| Texto para analizar |
Uriel Flores Aguayo
La pandemia en curso, imparable, nos está haciendo mucho daño. Son letales sus efectos en salud y economía, pero se extienden a lo social en su conjunto. Al desempleo le sobrevienen carencias básicas, las alimentarias entre ellas; del medio confinamiento, prolongado en exceso, y presiones materiales surgen ambientes de violencia. El cuadro es complejo y adverso. La lista de aflicciones se incrementa con problemas anímicos y emocionales. En ese nivel hay mucho de omisión personal, familiar, social e institucional. Poco se habla y menos se hace del desgaste físico y emocional del personal médico que, a estas alturas, ya resiente los efectos de encontrarse cara a cara, todos los días, no siempre en las mejores condiciones, con los estragos causados por el virus. Estamos ante un fenómeno que debe enfocarse integralmente. De otra manera se dejan hilos sueltos y, por tanto, se van acumulando los problemas.
La mejor manera de resistir y creer qué hay un mañana lo más normal posible es unirse o reencontrase con los seres queridos. Buscar a las amistades, reiterando afectos; insistir con la familia y recuperar afinidades. Informarse científicamente del entorno del Covid-19, apenas lo necesario, lo nuevo, para estar atentos a realizar lo básico y recomendado. Es de elemental coherencia práctica concentrarse en lo importante, lo vital: salud, sustento, estabilidad emocional y contacto social. Sin abstraerse de los impactos mediáticos generales y la coyuntura política, donde hay un debate más que artificial, hay que darles el peso prioritario a las medidas de cuidados en salud, a la economía local, a la solidaridad social, al fortalecimiento anímico y, sobre todo, a los preparativos para el futuro poscovid-19.

| Registros proporcionados |
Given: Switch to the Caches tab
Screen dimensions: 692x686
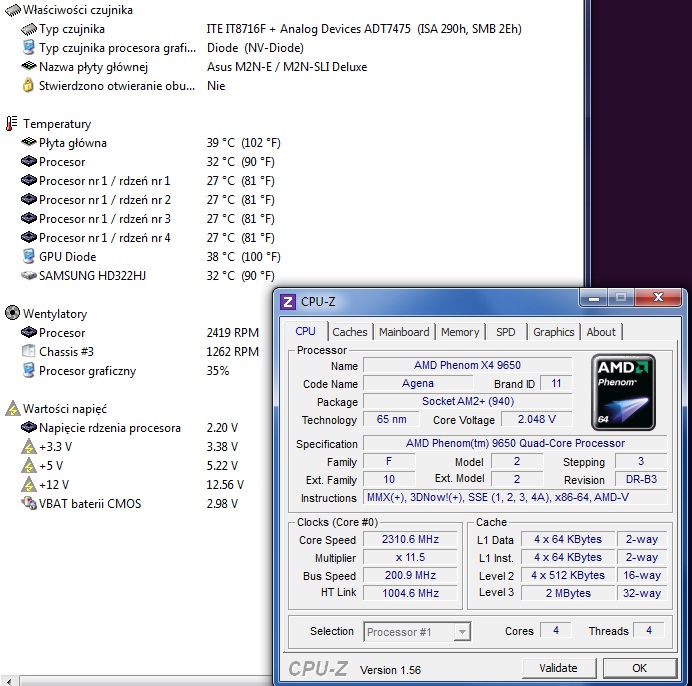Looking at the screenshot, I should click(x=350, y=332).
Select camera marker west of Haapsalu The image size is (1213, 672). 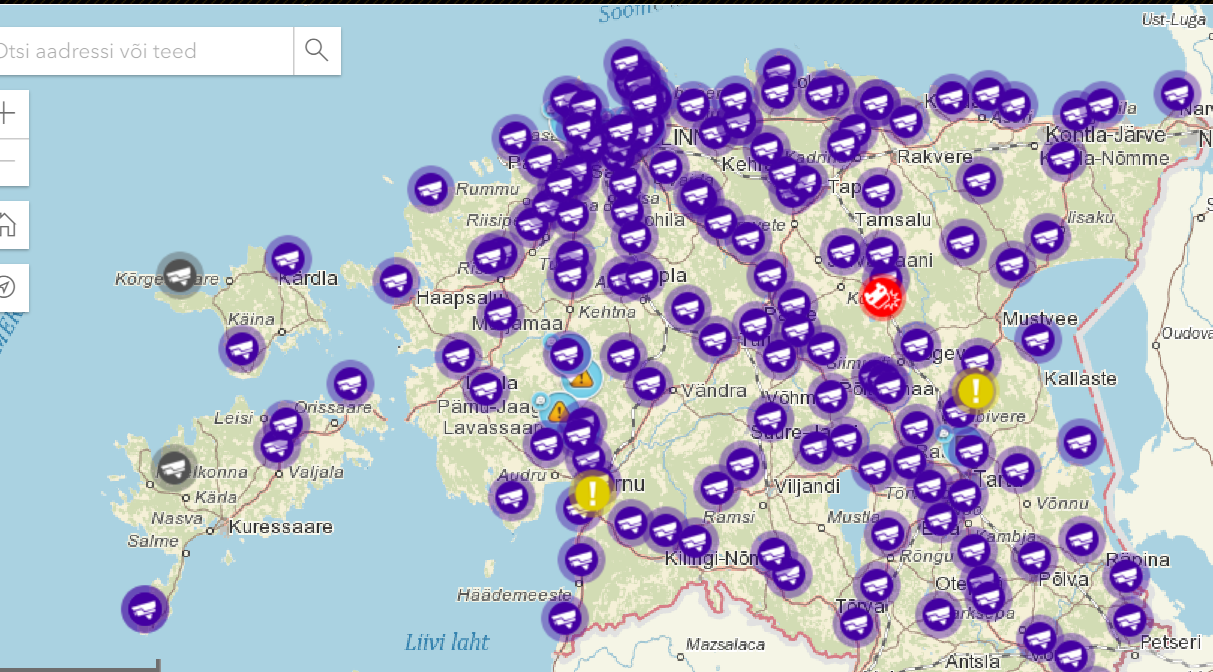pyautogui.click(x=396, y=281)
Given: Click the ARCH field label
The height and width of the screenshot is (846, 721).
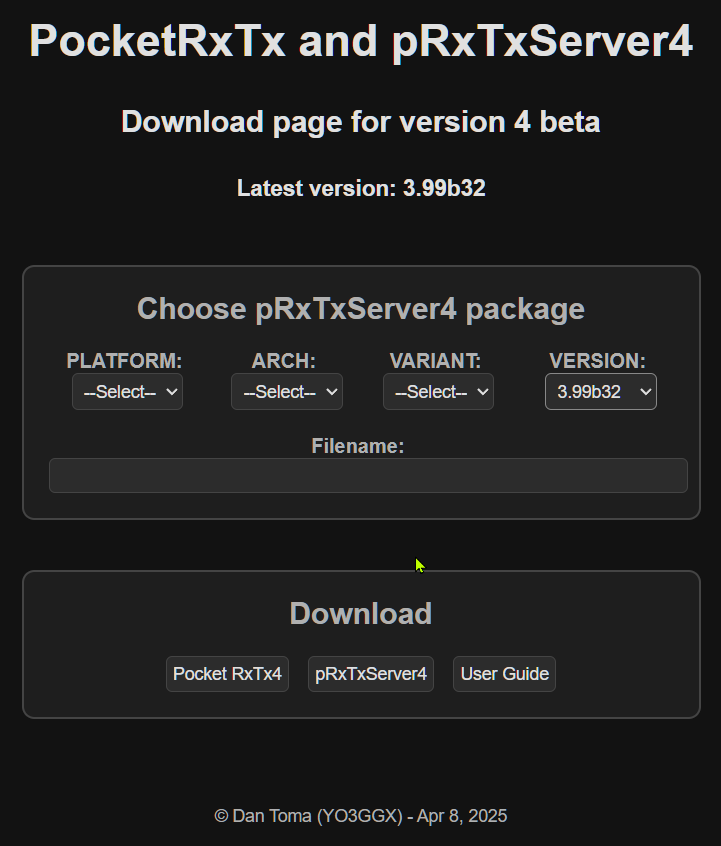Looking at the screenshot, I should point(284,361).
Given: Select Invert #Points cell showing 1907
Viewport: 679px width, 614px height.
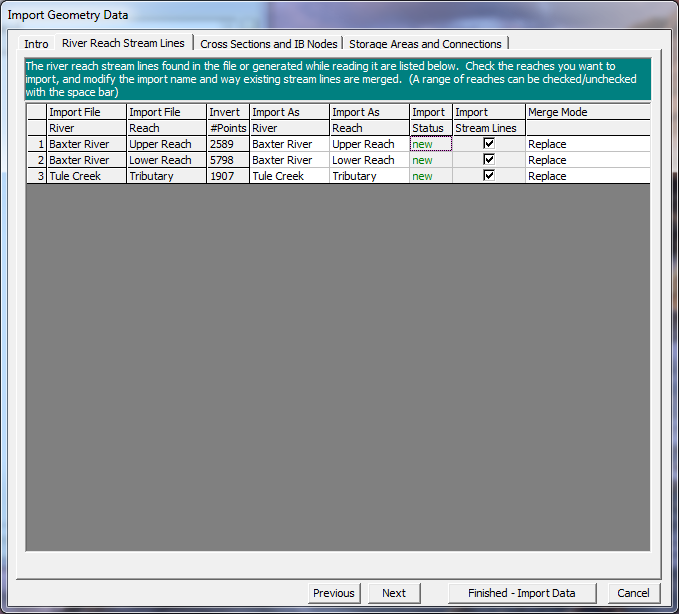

| Tareas por resolver |
**a)** Según el texto sobre la pandemia, ¿qué desgaste del personal médico casi no se menciona?
**b)** Copia tal cual del texto sobre la pandemia el pasaje que arranca con "La mejor manera" y llega hasta "el futuro poscovid-19.".
**c)** Sigue escribiendo el texto sobre la pandemia a partir de su última oración.
Los registros no tienen nada que ver con el texto sobre la pandemia.

| Resultados del ejercicio |
**a)** El desgaste físico y emocional.

**b)**
La mejor manera de resistir y creer qué hay un mañana lo más normal posible es unirse o reencontrase con los seres queridos. Buscar a las amistades, reiterando afectos; insistir con la familia y recuperar afinidades. Informarse científicamente del entorno del Covid-19, apenas lo necesario, lo nuevo, para estar atentos a realizar lo básico y recomendado. Es de elemental coherencia práctica concentrarse en lo importante, lo vital: salud, sustento, estabilidad emocional y contacto social. Sin abstraerse de los impactos mediáticos generales y la coyuntura política, donde hay un debate más que artificial, hay que darles el peso prioritario a las medidas de cuidados en salud, a la economía local, a la solidaridad social, al fortalecimiento anímico y, sobre todo, a los preparativos para el futuro poscovid-19.

**c)**
Así como vamos, en cierto desorden, el panorama es desolador. Todo es incertidumbre. Ya sabemos que será poco lo que se reactivará en las instituciones públicas, que la economía caminará lentamente y que el sistema educativo seguirá paralizado. Lo peor radica en la fragilidad del sistema de salud, con hospitales a punto de la saturación, carencias de equipos y medicinas. Es duro, pero debemos ser realistas. No hay salidas fáciles a la vista. Es la prueba común más difícil que nos haya tocado vivir. Es un problema colectivo. Nos incumbe a todos. Lo que hagamos por uno mismo tiene efectos en los demás. Por eso debemos hacer lo correcto. Con todo y hartazgo renovar nuestro propósito de vivir, de colaborar con los demás y asumir otro estilo de vida, el que nos impone una pandemia para la cual todavía no hay vacuna.
No es ocioso decir lo que pensamos, hablar entre nosotros; de las palabras surgen ideas, explicaciones y sentidos al momento. Es un alivio coincidir en visiones, compartir experiencias y deseos. Solidaridad renovada para pasar al consuelo, al acompañamiento y a las ilusiones indispensables para seguir. Esta dura y terrible prueba nos hará más humanos. Recobrará sentido lo simple, lo sencillo y lo básico. Habrá mayor capacidad afectiva. Volveremos a hacer ciertas cosas, pero de otra forma, con paciencia y austeridad. Puede ser que aún no hayamos asimilado suficientemente la crisis y tragedia que estamos viviendo. Puede ser que persista cierto escepticismo, algunas confusiones y distancia opaca con los hechos de todos los días. Es inconcebible, por ejemplo, que desde el Gobierno Federal se insista en eludir la obligatoriedad e importancia del cubre boca; revela curiosas personalidades y alejamiento de prioridades técnicas y científicas. Por tanto, los llamados a la responsabilidad, las prácticas elementales de salud y el apoyo comunitario debe ser conducta ineludible.
Recadito: las nomenclaturas se han extraviado.